Data records:
══════════

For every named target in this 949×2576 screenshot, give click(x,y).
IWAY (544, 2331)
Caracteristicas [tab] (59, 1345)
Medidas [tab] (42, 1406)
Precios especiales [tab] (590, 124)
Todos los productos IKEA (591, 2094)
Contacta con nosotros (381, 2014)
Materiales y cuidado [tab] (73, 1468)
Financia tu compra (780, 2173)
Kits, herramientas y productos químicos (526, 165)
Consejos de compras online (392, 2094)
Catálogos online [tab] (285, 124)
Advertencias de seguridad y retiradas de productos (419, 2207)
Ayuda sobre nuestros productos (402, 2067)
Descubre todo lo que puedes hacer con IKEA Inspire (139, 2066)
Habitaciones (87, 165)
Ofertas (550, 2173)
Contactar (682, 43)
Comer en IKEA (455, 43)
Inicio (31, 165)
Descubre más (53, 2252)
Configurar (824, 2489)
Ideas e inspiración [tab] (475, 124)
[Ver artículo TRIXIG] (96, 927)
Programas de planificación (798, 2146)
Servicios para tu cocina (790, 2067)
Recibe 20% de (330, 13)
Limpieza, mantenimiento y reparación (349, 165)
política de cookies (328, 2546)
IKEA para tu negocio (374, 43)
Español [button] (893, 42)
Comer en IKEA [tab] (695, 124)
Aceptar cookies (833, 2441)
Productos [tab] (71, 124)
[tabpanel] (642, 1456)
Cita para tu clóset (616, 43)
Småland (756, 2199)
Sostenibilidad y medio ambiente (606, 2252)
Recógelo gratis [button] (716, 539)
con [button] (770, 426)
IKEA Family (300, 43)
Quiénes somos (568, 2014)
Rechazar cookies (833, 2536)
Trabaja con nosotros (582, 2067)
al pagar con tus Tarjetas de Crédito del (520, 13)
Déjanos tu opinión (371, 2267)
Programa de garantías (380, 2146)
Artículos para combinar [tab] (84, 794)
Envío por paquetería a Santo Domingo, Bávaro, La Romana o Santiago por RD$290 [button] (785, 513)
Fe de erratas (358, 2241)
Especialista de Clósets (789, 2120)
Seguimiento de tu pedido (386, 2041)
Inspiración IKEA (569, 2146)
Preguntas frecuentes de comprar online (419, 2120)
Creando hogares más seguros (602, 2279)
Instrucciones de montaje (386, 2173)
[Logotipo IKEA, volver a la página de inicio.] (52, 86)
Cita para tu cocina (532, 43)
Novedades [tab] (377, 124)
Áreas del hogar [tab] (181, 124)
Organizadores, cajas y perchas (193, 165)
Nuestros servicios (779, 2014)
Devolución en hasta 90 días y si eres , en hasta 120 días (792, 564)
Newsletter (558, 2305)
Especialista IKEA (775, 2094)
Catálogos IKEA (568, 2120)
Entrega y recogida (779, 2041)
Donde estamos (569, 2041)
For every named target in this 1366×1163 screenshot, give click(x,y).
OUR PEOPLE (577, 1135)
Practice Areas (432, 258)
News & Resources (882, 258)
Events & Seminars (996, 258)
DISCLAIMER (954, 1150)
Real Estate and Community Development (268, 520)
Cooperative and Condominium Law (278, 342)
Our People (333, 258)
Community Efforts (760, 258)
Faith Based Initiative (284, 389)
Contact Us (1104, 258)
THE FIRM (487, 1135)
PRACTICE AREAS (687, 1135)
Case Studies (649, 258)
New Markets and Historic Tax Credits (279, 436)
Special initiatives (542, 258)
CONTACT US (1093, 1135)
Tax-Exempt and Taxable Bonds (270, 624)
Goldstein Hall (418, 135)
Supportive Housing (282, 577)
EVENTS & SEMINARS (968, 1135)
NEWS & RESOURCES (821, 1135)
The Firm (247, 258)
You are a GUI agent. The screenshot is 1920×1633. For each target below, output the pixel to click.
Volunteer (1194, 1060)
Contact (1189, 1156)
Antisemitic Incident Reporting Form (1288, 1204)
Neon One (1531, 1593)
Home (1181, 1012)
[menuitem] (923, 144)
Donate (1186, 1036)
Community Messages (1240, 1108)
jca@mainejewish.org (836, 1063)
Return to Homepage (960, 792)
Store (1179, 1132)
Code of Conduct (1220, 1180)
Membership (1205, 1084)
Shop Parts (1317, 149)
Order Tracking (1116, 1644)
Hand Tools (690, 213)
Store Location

══════════

Instructions for the task: Rewrite every line of the listing above as a JSON list of strings, one string per line, leaving out any blank lines.

Task solution:
[
  "For every named target in this 949×2576 screenshot, give click(x,y).",
  "IWAY (544, 2331)",
  "Caracteristicas [tab] (59, 1345)",
  "Medidas [tab] (42, 1406)",
  "Precios especiales [tab] (590, 124)",
  "Todos los productos IKEA (591, 2094)",
  "Contacta con nosotros (381, 2014)",
  "Materiales y cuidado [tab] (73, 1468)",
  "Financia tu compra (780, 2173)",
  "Kits, herramientas y productos químicos (526, 165)",
  "Consejos de compras online (392, 2094)",
  "Catálogos online [tab] (285, 124)",
  "Advertencias de seguridad y retiradas de productos (419, 2207)",
  "Ayuda sobre nuestros productos (402, 2067)",
  "Descubre todo lo que puedes hacer con IKEA Inspire (139, 2066)",
  "Habitaciones (87, 165)",
  "Ofertas (550, 2173)",
  "Contactar (682, 43)",
  "Comer en IKEA (455, 43)",
  "Inicio (31, 165)",
  "Descubre más (53, 2252)",
  "Configurar (824, 2489)",
  "Ideas e inspiración [tab] (475, 124)",
  "[Ver artículo TRIXIG] (96, 927)",
  "Programas de planificación (798, 2146)",
  "Servicios para tu cocina (790, 2067)",
  "Recibe 20% de (330, 13)",
  "Limpieza, mantenimiento y reparación (349, 165)",
  "política de cookies (328, 2546)",
  "IKEA para tu negocio (374, 43)",
  "Español [button] (893, 42)",
  "Comer en IKEA [tab] (695, 124)",
  "Aceptar cookies (833, 2441)",
  "Productos [tab] (71, 124)",
  "[tabpanel] (642, 1456)",
  "Cita para tu clóset (616, 43)",
  "Småland (756, 2199)",
  "Sostenibilidad y medio ambiente (606, 2252)",
  "Recógelo gratis [button] (716, 539)",
  "con [button] (770, 426)",
  "IKEA Family (300, 43)",
  "Quiénes somos (568, 2014)",
  "Rechazar cookies (833, 2536)",
  "Trabaja con nosotros (582, 2067)",
  "al pagar con tus Tarjetas de Crédito del (520, 13)",
  "Déjanos tu opinión (371, 2267)",
  "Programa de garantías (380, 2146)",
  "Artículos para combinar [tab] (84, 794)",
  "Envío por paquetería a Santo Domingo, Bávaro, La Romana o Santiago por RD$290 [button] (785, 513)",
  "Fe de erratas (358, 2241)",
  "Especialista de Clósets (789, 2120)",
  "Seguimiento de tu pedido (386, 2041)",
  "Inspiración IKEA (569, 2146)",
  "Preguntas frecuentes de comprar online (419, 2120)",
  "Creando hogares más seguros (602, 2279)",
  "Instrucciones de montaje (386, 2173)",
  "[Logotipo IKEA, volver a la página de inicio.] (52, 86)",
  "Cita para tu cocina (532, 43)",
  "Novedades [tab] (377, 124)",
  "Áreas del hogar [tab] (181, 124)",
  "Organizadores, cajas y perchas (193, 165)",
  "Nuestros servicios (779, 2014)",
  "Devolución en hasta 90 días y si eres , en hasta 120 días (792, 564)",
  "Newsletter (558, 2305)",
  "Especialista IKEA (775, 2094)",
  "Catálogos IKEA (568, 2120)",
  "Entrega y recogida (779, 2041)",
  "Donde estamos (569, 2041)",
  "For every named target in this 1366×1163 screenshot, give click(x,y).",
  "OUR PEOPLE (577, 1135)",
  "Practice Areas (432, 258)",
  "News & Resources (882, 258)",
  "Events & Seminars (996, 258)",
  "DISCLAIMER (954, 1150)",
  "Real Estate and Community Development (268, 520)",
  "Cooperative and Condominium Law (278, 342)",
  "Our People (333, 258)",
  "Community Efforts (760, 258)",
  "Faith Based Initiative (284, 389)",
  "Contact Us (1104, 258)",
  "THE FIRM (487, 1135)",
  "PRACTICE AREAS (687, 1135)",
  "Case Studies (649, 258)",
  "New Markets and Historic Tax Credits (279, 436)",
  "Special initiatives (542, 258)",
  "CONTACT US (1093, 1135)",
  "Tax-Exempt and Taxable Bonds (270, 624)",
  "Goldstein Hall (418, 135)",
  "Supportive Housing (282, 577)",
  "EVENTS & SEMINARS (968, 1135)",
  "NEWS & RESOURCES (821, 1135)",
  "The Firm (247, 258)",
  "You are a GUI agent. The screenshot is 1920×1633. For each target below, output the pixel to click.",
  "Volunteer (1194, 1060)",
  "Contact (1189, 1156)",
  "Antisemitic Incident Reporting Form (1288, 1204)",
  "Neon One (1531, 1593)",
  "Home (1181, 1012)",
  "[menuitem] (923, 144)",
  "Donate (1186, 1036)",
  "Community Messages (1240, 1108)",
  "jca@mainejewish.org (836, 1063)",
  "Return to Homepage (960, 792)",
  "Store (1179, 1132)",
  "Code of Conduct (1220, 1180)",
  "Membership (1205, 1084)",
  "Shop Parts (1317, 149)",
  "Order Tracking (1116, 1644)",
  "Hand Tools (690, 213)",
  "Store Location"
]